● **WHAT IS EXPECTED**
Below are records; copy every line in them that holds the word "menu".

(Stored items)
+===+
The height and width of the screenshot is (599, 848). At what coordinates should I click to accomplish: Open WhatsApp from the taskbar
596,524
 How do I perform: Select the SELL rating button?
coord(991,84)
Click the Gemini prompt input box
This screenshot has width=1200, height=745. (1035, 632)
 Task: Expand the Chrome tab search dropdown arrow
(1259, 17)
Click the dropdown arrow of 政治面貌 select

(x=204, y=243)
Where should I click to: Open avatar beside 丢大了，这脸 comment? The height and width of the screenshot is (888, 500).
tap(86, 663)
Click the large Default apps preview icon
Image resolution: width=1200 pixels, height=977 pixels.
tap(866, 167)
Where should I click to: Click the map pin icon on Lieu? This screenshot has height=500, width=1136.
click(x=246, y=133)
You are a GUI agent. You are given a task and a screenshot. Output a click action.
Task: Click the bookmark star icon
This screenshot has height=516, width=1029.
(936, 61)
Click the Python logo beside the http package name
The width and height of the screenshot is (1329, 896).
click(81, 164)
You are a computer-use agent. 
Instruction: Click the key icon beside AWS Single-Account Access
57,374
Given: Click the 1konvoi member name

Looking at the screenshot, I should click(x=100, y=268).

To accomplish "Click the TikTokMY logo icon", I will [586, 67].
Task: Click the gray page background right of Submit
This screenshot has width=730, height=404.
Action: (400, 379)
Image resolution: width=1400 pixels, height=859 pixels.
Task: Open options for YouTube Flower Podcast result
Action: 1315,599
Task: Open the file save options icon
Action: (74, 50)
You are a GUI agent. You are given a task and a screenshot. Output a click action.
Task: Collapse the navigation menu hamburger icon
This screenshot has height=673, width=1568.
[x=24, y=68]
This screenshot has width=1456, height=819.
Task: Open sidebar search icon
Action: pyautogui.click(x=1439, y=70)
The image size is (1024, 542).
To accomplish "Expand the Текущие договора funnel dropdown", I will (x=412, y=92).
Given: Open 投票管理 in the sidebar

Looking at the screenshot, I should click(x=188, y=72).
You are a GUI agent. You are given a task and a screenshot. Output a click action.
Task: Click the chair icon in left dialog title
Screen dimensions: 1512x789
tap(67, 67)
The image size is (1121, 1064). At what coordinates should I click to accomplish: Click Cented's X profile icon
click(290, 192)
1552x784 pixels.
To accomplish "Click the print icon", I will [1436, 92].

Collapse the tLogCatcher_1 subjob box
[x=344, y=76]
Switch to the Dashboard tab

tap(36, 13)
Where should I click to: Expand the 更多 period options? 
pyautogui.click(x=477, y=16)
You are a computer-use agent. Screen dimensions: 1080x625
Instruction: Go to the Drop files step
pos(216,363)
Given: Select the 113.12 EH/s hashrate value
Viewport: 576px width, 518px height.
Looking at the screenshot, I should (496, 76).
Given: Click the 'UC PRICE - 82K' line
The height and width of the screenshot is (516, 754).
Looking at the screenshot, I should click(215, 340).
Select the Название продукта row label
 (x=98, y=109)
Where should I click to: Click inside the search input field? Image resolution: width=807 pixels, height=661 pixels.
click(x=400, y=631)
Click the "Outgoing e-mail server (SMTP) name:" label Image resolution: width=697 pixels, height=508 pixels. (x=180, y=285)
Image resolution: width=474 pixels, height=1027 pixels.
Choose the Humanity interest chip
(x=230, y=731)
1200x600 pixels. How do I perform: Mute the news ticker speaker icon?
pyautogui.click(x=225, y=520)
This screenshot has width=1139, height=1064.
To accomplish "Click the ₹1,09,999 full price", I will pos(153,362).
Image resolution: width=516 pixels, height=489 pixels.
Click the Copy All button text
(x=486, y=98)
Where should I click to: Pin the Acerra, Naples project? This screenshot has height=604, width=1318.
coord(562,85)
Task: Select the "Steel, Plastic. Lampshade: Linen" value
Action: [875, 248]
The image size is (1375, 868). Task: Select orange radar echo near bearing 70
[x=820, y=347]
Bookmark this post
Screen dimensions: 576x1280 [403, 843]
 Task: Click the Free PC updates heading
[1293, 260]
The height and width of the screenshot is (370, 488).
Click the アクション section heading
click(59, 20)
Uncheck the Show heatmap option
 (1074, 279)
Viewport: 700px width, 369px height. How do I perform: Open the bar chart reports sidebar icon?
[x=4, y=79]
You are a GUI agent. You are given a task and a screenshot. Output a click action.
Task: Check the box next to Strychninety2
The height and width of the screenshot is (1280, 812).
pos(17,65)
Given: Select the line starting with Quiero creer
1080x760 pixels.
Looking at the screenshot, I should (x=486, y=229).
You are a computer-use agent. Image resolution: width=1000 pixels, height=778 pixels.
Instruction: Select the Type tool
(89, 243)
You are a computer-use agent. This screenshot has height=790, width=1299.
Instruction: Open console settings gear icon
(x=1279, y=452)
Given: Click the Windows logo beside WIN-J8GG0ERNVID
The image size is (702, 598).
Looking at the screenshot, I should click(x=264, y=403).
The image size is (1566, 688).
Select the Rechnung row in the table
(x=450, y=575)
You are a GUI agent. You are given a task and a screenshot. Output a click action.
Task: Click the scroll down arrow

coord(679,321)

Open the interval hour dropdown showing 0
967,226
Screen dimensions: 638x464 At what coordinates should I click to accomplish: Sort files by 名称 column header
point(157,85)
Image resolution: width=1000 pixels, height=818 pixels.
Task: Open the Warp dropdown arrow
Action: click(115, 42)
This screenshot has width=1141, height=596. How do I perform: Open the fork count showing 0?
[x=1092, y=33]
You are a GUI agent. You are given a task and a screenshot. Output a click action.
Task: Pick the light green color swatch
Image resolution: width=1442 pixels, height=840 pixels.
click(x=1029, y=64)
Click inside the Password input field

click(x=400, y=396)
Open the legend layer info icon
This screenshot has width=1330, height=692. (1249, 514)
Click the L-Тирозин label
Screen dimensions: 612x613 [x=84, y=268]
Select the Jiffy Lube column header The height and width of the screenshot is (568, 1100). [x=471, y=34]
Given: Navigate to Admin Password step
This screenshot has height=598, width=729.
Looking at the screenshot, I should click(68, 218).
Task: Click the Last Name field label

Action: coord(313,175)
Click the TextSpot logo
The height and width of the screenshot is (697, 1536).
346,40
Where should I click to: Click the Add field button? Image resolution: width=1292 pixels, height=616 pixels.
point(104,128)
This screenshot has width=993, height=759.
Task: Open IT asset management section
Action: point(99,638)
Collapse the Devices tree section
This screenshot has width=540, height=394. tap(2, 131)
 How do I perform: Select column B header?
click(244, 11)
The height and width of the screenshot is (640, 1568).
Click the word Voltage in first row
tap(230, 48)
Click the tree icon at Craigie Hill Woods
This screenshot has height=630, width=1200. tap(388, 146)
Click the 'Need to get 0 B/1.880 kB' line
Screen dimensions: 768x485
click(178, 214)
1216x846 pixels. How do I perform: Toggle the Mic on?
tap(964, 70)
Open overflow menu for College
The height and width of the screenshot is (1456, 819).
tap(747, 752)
+===+
● **FINISHED EXERCISE**
Task: Collapse the navigation menu hamburger icon
Open overflow menu for College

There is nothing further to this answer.